[Source data]
[Start]
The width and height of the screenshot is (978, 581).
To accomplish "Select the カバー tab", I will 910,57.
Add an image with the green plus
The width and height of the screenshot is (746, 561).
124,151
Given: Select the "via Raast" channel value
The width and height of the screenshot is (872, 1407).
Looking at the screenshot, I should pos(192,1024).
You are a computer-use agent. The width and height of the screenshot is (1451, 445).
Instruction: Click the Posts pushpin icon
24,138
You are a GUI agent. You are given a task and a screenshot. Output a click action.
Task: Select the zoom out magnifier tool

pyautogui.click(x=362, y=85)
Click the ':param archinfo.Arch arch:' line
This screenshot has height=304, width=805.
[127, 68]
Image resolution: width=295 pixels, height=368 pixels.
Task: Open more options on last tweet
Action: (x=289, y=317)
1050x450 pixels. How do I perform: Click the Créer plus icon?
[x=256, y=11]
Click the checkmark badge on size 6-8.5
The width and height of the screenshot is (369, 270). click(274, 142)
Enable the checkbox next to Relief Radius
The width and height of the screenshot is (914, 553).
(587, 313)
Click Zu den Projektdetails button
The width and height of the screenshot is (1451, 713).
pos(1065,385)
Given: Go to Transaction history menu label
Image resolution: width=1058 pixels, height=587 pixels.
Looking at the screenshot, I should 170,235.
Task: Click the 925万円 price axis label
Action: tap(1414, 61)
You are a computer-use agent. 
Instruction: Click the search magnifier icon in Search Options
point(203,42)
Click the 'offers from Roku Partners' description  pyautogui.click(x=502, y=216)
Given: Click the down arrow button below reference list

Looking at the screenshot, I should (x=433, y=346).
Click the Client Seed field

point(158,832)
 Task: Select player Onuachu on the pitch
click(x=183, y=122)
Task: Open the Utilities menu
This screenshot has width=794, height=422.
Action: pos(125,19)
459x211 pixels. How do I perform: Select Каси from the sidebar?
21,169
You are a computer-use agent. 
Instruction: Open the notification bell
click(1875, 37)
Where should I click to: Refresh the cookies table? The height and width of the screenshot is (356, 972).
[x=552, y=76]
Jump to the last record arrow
[End]
▸ **Task goal**
Swap "magnifier" for "magnifying glass" throughout the source data and reproduce every line, keeping everything else unchanged.

▸ **Result**
The width and height of the screenshot is (978, 581).
To accomplish "Select the カバー tab", I will 910,57.
Add an image with the green plus
The width and height of the screenshot is (746, 561).
124,151
Given: Select the "via Raast" channel value
The width and height of the screenshot is (872, 1407).
Looking at the screenshot, I should pos(192,1024).
You are a computer-use agent. The width and height of the screenshot is (1451, 445).
Instruction: Click the Posts pushpin icon
24,138
You are a GUI agent. You are given a task and a screenshot. Output a click action.
Task: Select the zoom out magnifying glass tool

pyautogui.click(x=362, y=85)
Click the ':param archinfo.Arch arch:' line
This screenshot has height=304, width=805.
[127, 68]
Image resolution: width=295 pixels, height=368 pixels.
Task: Open more options on last tweet
Action: (x=289, y=317)
1050x450 pixels. How do I perform: Click the Créer plus icon?
[x=256, y=11]
Click the checkmark badge on size 6-8.5
The width and height of the screenshot is (369, 270). click(274, 142)
Enable the checkbox next to Relief Radius
The width and height of the screenshot is (914, 553).
(587, 313)
Click Zu den Projektdetails button
The width and height of the screenshot is (1451, 713).
pos(1065,385)
Given: Go to Transaction history menu label
Image resolution: width=1058 pixels, height=587 pixels.
Looking at the screenshot, I should 170,235.
Task: Click the 925万円 price axis label
Action: tap(1414, 61)
You are a computer-use agent. 
Instruction: Click the search magnifying glass icon in Search Options
point(203,42)
Click the 'offers from Roku Partners' description  pyautogui.click(x=502, y=216)
Given: Click the down arrow button below reference list

Looking at the screenshot, I should (x=433, y=346).
Click the Client Seed field

point(158,832)
 Task: Select player Onuachu on the pitch
click(x=183, y=122)
Task: Open the Utilities menu
This screenshot has width=794, height=422.
Action: pos(125,19)
459x211 pixels. How do I perform: Select Каси from the sidebar?
21,169
You are a computer-use agent. 
Instruction: Open the notification bell
click(1875, 37)
Where should I click to: Refresh the cookies table? The height and width of the screenshot is (356, 972).
[x=552, y=76]
Jump to the last record arrow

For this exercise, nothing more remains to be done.